2. Applicability of section 154 for rectification of the omission to charge interest.
3. Whether the issue of charging interest is debatable and thus not rectifiable under section 154.
4. Impact of the appellate order and the resulting tax liability on the charging of interest.

Detailed Analysis:

1. Legality of Charging Interest under Section 139(8):
The Income Tax Officer (ITO) initially charged interest under section 139(8) during the regular assessment under section 143(3). However, while giving effect to the appellate order under section 251, the interest was not charged, which the ITO later rectified under section 154. The assessee contended that charging interest under section 139(8) by treating a registered firm as an unregistered one was unconstitutional and debatable, citing various High Court decisions. The Commissioner (Appeals) noted that the provision of section 139(8) was mandatory and upheld the ITO's action, stating that the income-tax authorities and the Tribunal have no jurisdiction on the legality or constitutionality of the Act's provisions. The Tribunal agreed with the Commissioner (Appeals), referring to the Supreme Court's decision in Jain Bros. v. Union of India, which upheld the imposition of penalties on registered firms treated as unregistered firms for defaults.

2. Applicability of Section 154 for Rectification:
The ITO's omission to charge interest while giving effect to the appellate order was considered a "mistake apparent from the record." The assessee argued that since the issue was debatable, it could not be rectified under section 154. The Commissioner (Appeals) and the Tribunal, however, concluded that the omission was a clear mistake, justifying rectification under section 154. The Tribunal referred to the Supreme Court's decision in Maharana Mills (P.) Ltd. v. ITO, which allowed the ITO to consider all evidence and applicable laws to ascertain errors for rectification purposes.

3. Debatable Issue and Rectification under Section 154:
The assessee argued that the issue of charging interest was highly debatable, citing various High Court decisions. The Tribunal referred to the Calcutta High Court's decision in V.R. Sonti v. CIT, which stated that when different High Courts have expressed divergent opinions, action under section 154 is not warranted. However, the Tribunal found that the Supreme Court's decision in Jain Bros. resolved the issue, making it not debatable and thus rectifiable under section 154.

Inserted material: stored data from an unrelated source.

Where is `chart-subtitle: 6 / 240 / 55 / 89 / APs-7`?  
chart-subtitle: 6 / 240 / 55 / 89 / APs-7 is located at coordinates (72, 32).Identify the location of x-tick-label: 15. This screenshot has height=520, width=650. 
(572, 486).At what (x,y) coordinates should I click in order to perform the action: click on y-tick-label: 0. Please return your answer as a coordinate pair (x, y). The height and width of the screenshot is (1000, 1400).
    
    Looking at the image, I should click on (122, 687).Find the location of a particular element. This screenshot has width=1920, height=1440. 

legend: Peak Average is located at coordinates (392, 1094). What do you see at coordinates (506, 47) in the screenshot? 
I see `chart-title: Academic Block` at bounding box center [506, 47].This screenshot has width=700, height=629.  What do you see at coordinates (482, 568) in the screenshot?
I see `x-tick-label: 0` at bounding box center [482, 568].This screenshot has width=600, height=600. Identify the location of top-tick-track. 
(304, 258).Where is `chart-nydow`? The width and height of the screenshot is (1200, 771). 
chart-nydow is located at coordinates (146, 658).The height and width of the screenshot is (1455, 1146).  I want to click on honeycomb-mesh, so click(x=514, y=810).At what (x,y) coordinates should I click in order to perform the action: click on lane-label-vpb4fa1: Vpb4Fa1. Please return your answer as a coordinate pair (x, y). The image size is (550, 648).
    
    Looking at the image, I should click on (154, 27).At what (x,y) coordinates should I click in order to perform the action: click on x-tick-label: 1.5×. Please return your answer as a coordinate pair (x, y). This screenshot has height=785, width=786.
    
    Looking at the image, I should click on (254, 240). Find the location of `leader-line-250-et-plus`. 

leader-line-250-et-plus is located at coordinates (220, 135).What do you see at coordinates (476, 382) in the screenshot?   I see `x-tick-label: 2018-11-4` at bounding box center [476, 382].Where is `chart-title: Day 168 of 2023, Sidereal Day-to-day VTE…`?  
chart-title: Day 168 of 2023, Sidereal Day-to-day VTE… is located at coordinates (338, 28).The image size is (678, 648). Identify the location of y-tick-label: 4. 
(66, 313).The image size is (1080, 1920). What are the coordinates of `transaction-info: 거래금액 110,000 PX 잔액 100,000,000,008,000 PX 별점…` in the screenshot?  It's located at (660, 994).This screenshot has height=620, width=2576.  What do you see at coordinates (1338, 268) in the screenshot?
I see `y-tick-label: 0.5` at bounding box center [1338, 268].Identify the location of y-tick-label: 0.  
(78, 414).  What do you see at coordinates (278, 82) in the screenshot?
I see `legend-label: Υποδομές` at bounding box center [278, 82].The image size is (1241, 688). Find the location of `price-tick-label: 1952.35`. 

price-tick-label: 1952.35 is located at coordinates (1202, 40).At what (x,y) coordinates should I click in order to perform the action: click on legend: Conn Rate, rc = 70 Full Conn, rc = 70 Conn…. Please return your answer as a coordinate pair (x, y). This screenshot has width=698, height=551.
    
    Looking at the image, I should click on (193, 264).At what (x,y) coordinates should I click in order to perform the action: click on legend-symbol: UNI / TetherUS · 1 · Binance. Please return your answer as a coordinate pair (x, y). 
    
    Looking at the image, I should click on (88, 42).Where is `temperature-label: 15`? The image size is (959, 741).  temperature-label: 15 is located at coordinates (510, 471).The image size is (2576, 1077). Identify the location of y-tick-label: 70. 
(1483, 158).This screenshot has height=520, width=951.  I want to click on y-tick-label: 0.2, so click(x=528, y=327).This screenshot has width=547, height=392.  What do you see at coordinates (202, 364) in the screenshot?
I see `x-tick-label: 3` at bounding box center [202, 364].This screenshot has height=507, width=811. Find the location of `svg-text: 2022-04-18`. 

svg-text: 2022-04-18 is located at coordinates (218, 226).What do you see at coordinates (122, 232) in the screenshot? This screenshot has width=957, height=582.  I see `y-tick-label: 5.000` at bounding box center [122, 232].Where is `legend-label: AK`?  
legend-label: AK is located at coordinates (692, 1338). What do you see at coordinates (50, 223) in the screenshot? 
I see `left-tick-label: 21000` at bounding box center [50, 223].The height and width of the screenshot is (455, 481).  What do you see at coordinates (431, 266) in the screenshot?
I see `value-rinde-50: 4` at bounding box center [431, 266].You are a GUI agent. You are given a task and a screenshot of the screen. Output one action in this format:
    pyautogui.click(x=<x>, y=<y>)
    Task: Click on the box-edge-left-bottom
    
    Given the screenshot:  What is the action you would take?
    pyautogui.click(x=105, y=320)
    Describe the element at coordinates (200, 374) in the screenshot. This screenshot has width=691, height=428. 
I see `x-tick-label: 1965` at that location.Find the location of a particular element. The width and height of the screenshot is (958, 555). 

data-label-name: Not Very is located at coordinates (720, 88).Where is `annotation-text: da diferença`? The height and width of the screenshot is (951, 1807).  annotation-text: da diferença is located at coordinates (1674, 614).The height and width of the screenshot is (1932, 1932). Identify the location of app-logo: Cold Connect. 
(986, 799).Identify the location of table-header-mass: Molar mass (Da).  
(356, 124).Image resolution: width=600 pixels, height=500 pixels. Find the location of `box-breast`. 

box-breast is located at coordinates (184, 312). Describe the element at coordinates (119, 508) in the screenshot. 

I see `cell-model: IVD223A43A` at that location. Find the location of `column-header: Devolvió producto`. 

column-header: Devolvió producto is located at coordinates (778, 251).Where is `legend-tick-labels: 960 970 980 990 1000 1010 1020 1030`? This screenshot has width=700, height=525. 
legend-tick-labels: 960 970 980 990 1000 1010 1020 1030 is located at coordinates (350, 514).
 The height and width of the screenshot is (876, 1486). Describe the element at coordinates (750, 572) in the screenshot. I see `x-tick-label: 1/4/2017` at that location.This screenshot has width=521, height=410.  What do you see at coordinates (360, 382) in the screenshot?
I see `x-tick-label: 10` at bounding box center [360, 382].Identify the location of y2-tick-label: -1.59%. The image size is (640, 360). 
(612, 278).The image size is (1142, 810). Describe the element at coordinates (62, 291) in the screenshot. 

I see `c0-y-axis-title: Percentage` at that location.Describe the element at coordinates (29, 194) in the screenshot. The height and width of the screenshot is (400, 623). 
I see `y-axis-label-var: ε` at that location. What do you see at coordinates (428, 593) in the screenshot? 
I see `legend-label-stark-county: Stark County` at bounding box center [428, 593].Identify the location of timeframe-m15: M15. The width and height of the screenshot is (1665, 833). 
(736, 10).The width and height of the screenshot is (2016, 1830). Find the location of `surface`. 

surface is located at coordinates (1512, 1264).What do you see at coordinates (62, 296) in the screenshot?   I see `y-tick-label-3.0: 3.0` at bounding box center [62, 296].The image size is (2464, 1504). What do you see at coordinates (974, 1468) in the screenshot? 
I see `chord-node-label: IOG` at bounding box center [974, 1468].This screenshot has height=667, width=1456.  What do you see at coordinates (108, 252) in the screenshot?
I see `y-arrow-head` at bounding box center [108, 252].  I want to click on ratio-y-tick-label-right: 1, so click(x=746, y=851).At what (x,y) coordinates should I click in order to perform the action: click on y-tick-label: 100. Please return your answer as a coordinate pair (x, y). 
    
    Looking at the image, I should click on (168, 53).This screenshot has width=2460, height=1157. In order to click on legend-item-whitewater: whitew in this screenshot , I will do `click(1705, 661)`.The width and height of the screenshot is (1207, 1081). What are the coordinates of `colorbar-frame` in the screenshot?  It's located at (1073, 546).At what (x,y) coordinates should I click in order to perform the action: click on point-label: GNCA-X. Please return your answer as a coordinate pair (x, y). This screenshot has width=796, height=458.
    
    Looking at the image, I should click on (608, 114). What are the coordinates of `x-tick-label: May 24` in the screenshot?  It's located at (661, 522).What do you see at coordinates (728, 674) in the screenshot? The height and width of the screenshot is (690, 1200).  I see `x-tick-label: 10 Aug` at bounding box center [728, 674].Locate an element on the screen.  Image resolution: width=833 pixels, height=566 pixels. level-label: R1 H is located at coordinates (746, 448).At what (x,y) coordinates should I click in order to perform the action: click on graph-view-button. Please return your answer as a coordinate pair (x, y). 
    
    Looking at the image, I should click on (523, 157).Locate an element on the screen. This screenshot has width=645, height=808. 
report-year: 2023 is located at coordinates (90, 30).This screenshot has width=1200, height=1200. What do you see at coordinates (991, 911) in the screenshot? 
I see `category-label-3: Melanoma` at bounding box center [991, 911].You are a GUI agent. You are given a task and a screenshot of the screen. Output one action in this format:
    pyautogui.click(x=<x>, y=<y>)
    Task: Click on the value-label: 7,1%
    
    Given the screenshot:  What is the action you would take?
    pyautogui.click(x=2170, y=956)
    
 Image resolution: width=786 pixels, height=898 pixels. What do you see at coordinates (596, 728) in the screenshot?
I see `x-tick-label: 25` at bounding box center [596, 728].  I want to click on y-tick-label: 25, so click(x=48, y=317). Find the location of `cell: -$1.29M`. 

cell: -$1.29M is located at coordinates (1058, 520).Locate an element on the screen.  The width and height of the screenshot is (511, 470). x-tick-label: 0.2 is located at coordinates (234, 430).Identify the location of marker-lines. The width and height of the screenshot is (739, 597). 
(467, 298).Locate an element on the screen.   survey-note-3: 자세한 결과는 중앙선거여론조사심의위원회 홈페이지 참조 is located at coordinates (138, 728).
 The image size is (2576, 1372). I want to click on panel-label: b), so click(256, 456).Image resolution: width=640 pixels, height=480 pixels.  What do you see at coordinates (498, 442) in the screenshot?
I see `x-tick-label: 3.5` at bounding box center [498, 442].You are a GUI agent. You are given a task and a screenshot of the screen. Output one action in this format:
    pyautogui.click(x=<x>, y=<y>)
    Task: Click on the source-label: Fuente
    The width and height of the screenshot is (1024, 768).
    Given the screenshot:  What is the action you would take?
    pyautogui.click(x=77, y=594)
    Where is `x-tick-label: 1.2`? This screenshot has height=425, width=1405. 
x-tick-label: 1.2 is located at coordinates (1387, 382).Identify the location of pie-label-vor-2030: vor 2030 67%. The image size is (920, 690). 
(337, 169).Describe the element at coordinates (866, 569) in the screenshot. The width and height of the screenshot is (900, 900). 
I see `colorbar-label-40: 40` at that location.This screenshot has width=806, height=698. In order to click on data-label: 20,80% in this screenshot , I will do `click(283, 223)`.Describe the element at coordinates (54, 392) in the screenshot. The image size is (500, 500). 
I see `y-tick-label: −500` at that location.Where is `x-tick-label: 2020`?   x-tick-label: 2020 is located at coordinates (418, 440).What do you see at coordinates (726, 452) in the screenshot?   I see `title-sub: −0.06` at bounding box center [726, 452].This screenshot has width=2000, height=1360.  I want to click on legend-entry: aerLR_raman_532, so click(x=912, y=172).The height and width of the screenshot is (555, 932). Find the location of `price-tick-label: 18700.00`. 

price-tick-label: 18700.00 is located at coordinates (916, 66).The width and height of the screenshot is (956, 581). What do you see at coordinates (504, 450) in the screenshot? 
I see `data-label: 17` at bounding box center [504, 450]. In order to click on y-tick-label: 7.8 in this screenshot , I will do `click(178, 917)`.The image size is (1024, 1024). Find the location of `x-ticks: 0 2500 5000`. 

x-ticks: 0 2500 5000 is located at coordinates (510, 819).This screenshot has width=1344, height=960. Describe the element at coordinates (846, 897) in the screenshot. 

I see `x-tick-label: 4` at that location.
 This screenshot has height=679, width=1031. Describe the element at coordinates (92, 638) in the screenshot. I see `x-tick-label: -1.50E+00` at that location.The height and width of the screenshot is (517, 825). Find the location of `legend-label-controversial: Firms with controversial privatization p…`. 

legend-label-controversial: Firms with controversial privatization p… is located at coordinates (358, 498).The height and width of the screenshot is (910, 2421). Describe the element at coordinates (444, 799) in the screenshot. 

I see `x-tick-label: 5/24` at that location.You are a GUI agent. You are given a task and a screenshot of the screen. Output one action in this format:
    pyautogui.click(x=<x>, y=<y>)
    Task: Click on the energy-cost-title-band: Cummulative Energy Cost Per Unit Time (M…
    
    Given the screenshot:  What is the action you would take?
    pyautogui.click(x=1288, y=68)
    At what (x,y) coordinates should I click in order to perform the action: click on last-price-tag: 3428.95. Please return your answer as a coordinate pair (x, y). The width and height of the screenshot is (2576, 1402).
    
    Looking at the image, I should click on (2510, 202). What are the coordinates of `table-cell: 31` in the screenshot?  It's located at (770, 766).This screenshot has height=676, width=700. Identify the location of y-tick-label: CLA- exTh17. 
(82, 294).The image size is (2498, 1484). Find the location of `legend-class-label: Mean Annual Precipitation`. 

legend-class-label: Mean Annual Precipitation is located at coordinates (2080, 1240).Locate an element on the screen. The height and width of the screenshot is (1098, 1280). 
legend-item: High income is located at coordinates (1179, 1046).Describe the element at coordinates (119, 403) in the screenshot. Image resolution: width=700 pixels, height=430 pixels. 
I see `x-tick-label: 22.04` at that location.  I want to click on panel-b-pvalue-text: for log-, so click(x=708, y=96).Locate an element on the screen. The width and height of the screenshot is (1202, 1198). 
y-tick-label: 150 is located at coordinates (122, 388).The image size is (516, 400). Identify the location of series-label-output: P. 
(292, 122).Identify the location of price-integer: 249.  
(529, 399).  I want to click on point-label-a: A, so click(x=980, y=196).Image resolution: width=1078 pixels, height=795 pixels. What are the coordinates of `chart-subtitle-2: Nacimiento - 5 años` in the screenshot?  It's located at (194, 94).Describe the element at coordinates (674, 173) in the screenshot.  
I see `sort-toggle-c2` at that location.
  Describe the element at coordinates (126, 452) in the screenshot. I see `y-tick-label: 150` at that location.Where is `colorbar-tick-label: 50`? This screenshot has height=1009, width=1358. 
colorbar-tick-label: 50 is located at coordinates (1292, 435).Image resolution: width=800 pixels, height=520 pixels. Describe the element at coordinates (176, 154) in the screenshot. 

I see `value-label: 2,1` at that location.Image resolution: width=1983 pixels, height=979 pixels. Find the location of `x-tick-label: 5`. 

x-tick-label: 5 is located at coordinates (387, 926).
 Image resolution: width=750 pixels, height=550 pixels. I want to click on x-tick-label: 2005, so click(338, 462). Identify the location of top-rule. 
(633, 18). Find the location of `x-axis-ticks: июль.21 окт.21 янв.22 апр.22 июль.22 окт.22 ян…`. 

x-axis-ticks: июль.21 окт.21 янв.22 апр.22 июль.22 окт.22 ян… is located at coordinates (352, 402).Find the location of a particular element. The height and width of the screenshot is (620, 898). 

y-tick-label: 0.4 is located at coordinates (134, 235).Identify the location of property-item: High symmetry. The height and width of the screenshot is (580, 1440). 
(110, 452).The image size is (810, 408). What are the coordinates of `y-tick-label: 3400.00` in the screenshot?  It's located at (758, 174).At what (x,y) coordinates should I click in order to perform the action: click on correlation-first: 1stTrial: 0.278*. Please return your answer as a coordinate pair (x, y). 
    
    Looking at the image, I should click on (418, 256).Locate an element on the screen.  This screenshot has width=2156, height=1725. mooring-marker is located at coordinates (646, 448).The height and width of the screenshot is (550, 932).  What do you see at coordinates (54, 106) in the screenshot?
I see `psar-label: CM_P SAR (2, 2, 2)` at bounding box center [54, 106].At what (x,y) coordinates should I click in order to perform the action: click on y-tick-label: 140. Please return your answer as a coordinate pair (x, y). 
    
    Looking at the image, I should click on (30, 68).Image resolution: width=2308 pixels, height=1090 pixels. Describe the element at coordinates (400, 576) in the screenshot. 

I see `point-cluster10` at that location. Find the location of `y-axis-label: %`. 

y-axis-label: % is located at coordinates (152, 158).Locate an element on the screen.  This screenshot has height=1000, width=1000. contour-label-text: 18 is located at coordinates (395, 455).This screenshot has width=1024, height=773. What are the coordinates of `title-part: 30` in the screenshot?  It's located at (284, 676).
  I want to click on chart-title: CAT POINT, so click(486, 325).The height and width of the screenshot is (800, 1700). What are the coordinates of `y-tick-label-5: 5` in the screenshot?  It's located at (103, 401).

4. Impact of Appellate Order and Resulting Tax Liability:
The assessee contended that after giving effect to the appellate order and adjusting advance tax, the net tax payable was nil, and thus no interest should be charged. The Commissioner (Appeals) and the Tribunal disagreed, stating that the tax payable should be calculated as if the firm were an unregistered firm, as mandated by Explanation 2 to section 139(8). The Tribunal noted that the ITO had initially charged interest under section 139(8) in the original assessment, and the omission in the subsequent order was a rectifiable mistake.

Conclusion:
The Tribunal upheld the Commissioner (Appeals)'s decision, agreeing that the ITO's action under section 154 was justified. The appeal by the assessee was dismissed, affirming that the charging of interest under section 139(8) treating a registered firm as an unregistered firm was mandatory and not debatable, and the omission to charge interest was a mistake apparent from the record.